- _Extracted information_
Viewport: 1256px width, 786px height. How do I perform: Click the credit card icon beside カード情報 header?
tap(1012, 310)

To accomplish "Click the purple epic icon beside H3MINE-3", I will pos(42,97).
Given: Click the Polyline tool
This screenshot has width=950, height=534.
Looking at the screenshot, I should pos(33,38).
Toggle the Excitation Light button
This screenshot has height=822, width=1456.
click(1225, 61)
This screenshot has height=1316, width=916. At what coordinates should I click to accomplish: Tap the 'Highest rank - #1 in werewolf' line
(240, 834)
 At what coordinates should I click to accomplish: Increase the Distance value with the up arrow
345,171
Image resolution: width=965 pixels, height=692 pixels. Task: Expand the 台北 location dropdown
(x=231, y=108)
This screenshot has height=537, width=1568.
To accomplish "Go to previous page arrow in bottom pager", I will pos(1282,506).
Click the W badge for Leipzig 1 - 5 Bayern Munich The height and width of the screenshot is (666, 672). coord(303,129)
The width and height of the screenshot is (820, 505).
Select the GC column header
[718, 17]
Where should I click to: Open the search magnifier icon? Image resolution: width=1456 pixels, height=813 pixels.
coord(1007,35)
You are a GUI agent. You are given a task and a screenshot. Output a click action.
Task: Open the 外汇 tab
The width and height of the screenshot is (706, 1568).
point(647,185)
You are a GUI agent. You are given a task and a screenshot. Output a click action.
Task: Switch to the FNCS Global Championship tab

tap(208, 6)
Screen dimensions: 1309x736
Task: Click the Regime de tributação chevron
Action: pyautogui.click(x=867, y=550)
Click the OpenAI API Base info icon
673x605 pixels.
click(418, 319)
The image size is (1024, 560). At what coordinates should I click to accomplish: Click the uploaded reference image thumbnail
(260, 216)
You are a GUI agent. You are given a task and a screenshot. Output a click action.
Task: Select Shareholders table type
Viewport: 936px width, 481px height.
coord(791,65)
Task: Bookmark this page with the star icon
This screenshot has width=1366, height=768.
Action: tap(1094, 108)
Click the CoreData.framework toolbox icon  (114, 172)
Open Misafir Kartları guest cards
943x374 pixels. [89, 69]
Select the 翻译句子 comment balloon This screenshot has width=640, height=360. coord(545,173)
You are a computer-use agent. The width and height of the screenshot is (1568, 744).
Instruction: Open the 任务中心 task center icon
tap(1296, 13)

- _Action item_
Each line of the records, from the opening one through the line holding "Toggle the Excitation Light button", should be restated word for word, with nothing else in the answer.

- _Task response_
Viewport: 1256px width, 786px height. How do I perform: Click the credit card icon beside カード情報 header?
tap(1012, 310)

To accomplish "Click the purple epic icon beside H3MINE-3", I will pos(42,97).
Given: Click the Polyline tool
This screenshot has width=950, height=534.
Looking at the screenshot, I should pos(33,38).
Toggle the Excitation Light button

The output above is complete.